§ WORK ORDER:
Each entry, from beginning to end, is to be transcribed verbatim.

Dataset entries:
=== Begin Enclosure ===
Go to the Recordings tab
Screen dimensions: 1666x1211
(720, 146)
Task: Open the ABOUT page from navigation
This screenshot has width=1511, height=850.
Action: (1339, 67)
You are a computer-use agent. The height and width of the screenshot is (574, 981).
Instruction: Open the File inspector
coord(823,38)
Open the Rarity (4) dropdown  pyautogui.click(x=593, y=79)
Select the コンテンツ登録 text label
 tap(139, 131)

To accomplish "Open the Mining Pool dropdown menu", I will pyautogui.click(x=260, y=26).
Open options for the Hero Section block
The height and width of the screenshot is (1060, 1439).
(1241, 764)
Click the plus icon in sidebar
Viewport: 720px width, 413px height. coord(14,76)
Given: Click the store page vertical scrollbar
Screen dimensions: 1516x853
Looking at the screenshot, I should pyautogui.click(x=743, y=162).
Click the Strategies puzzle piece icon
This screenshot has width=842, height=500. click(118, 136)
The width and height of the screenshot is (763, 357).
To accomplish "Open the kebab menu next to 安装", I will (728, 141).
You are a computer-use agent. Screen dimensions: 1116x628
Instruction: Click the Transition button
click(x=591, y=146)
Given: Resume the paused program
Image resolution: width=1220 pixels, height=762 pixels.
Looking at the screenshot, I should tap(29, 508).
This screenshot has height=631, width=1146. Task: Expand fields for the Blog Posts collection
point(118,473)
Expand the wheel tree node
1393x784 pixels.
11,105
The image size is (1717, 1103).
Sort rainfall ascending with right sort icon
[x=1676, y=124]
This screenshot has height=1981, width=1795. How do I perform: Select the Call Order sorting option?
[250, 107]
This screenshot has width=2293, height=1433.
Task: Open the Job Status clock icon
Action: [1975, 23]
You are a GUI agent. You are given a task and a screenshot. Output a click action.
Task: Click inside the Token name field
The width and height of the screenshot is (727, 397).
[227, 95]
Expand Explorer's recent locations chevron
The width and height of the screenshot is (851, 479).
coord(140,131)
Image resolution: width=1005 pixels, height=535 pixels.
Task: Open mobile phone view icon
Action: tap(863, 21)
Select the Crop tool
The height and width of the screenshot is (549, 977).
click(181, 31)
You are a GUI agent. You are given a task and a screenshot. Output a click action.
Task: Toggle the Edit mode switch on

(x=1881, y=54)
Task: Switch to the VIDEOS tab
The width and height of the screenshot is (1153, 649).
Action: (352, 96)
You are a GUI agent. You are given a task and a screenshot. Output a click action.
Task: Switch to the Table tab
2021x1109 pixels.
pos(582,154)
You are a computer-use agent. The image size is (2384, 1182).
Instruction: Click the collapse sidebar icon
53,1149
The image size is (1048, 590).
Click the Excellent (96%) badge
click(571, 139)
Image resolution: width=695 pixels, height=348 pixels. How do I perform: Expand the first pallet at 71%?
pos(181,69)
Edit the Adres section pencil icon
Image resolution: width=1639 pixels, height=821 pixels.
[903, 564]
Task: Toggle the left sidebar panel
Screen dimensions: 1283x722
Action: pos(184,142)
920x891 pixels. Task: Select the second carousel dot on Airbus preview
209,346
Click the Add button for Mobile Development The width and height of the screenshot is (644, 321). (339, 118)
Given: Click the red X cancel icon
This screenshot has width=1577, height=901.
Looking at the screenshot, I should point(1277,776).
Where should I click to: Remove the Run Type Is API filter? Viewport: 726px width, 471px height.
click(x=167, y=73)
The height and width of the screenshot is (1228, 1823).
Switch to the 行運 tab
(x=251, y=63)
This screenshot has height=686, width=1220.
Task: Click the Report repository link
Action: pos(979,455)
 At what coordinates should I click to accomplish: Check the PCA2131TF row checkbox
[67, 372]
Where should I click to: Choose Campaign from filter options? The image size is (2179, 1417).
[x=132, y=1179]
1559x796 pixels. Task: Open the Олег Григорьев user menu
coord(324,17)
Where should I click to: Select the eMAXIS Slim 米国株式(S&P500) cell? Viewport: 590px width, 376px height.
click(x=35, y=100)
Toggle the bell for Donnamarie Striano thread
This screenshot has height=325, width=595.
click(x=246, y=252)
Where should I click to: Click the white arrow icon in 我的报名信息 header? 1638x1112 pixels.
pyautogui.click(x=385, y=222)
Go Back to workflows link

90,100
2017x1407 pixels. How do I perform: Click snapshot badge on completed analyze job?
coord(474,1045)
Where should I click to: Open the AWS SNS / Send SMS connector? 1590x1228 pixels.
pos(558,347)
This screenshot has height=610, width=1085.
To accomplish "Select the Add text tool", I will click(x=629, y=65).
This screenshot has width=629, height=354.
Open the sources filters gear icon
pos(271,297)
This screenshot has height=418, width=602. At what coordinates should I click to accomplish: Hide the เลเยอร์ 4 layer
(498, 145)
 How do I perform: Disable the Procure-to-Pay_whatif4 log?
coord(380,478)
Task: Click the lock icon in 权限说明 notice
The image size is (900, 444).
=== End Enclosure ===
§ EXERCISE RESPONSE:
Go to the Recordings tab
Screen dimensions: 1666x1211
(720, 146)
Task: Open the ABOUT page from navigation
This screenshot has width=1511, height=850.
Action: (1339, 67)
You are a computer-use agent. The height and width of the screenshot is (574, 981).
Instruction: Open the File inspector
coord(823,38)
Open the Rarity (4) dropdown  pyautogui.click(x=593, y=79)
Select the コンテンツ登録 text label
 tap(139, 131)

To accomplish "Open the Mining Pool dropdown menu", I will pyautogui.click(x=260, y=26).
Open options for the Hero Section block
The height and width of the screenshot is (1060, 1439).
(1241, 764)
Click the plus icon in sidebar
Viewport: 720px width, 413px height. coord(14,76)
Given: Click the store page vertical scrollbar
Screen dimensions: 1516x853
Looking at the screenshot, I should pyautogui.click(x=743, y=162).
Click the Strategies puzzle piece icon
This screenshot has width=842, height=500. click(118, 136)
The width and height of the screenshot is (763, 357).
To accomplish "Open the kebab menu next to 安装", I will (728, 141).
You are a computer-use agent. Screen dimensions: 1116x628
Instruction: Click the Transition button
click(x=591, y=146)
Given: Resume the paused program
Image resolution: width=1220 pixels, height=762 pixels.
Looking at the screenshot, I should tap(29, 508).
This screenshot has height=631, width=1146. Task: Expand fields for the Blog Posts collection
point(118,473)
Expand the wheel tree node
1393x784 pixels.
11,105
The image size is (1717, 1103).
Sort rainfall ascending with right sort icon
[x=1676, y=124]
This screenshot has height=1981, width=1795. How do I perform: Select the Call Order sorting option?
[250, 107]
This screenshot has width=2293, height=1433.
Task: Open the Job Status clock icon
Action: [1975, 23]
You are a GUI agent. You are given a task and a screenshot. Output a click action.
Task: Click inside the Token name field
The width and height of the screenshot is (727, 397).
[227, 95]
Expand Explorer's recent locations chevron
The width and height of the screenshot is (851, 479).
coord(140,131)
Image resolution: width=1005 pixels, height=535 pixels.
Task: Open mobile phone view icon
Action: tap(863, 21)
Select the Crop tool
The height and width of the screenshot is (549, 977).
click(181, 31)
You are a GUI agent. You are given a task and a screenshot. Output a click action.
Task: Toggle the Edit mode switch on

(x=1881, y=54)
Task: Switch to the VIDEOS tab
The width and height of the screenshot is (1153, 649).
Action: (352, 96)
You are a GUI agent. You are given a task and a screenshot. Output a click action.
Task: Switch to the Table tab
2021x1109 pixels.
pos(582,154)
You are a computer-use agent. The image size is (2384, 1182).
Instruction: Click the collapse sidebar icon
53,1149
The image size is (1048, 590).
Click the Excellent (96%) badge
click(571, 139)
Image resolution: width=695 pixels, height=348 pixels. How do I perform: Expand the first pallet at 71%?
pos(181,69)
Edit the Adres section pencil icon
Image resolution: width=1639 pixels, height=821 pixels.
[903, 564]
Task: Toggle the left sidebar panel
Screen dimensions: 1283x722
Action: pos(184,142)
920x891 pixels. Task: Select the second carousel dot on Airbus preview
209,346
Click the Add button for Mobile Development The width and height of the screenshot is (644, 321). (339, 118)
Given: Click the red X cancel icon
This screenshot has width=1577, height=901.
Looking at the screenshot, I should point(1277,776).
Where should I click to: Remove the Run Type Is API filter? Viewport: 726px width, 471px height.
click(x=167, y=73)
The height and width of the screenshot is (1228, 1823).
Switch to the 行運 tab
(x=251, y=63)
This screenshot has height=686, width=1220.
Task: Click the Report repository link
Action: pos(979,455)
 At what coordinates should I click to accomplish: Check the PCA2131TF row checkbox
[67, 372]
Where should I click to: Choose Campaign from filter options? The image size is (2179, 1417).
[x=132, y=1179]
1559x796 pixels. Task: Open the Олег Григорьев user menu
coord(324,17)
Where should I click to: Select the eMAXIS Slim 米国株式(S&P500) cell? Viewport: 590px width, 376px height.
click(x=35, y=100)
Toggle the bell for Donnamarie Striano thread
This screenshot has height=325, width=595.
click(x=246, y=252)
Where should I click to: Click the white arrow icon in 我的报名信息 header? 1638x1112 pixels.
pyautogui.click(x=385, y=222)
Go Back to workflows link

90,100
2017x1407 pixels. How do I perform: Click snapshot badge on completed analyze job?
coord(474,1045)
Where should I click to: Open the AWS SNS / Send SMS connector? 1590x1228 pixels.
pos(558,347)
This screenshot has height=610, width=1085.
To accomplish "Select the Add text tool", I will click(x=629, y=65).
This screenshot has width=629, height=354.
Open the sources filters gear icon
pos(271,297)
This screenshot has height=418, width=602. At what coordinates should I click to accomplish: Hide the เลเยอร์ 4 layer
(498, 145)
 How do I perform: Disable the Procure-to-Pay_whatif4 log?
coord(380,478)
Task: Click the lock icon in 权限说明 notice
The image size is (900, 444).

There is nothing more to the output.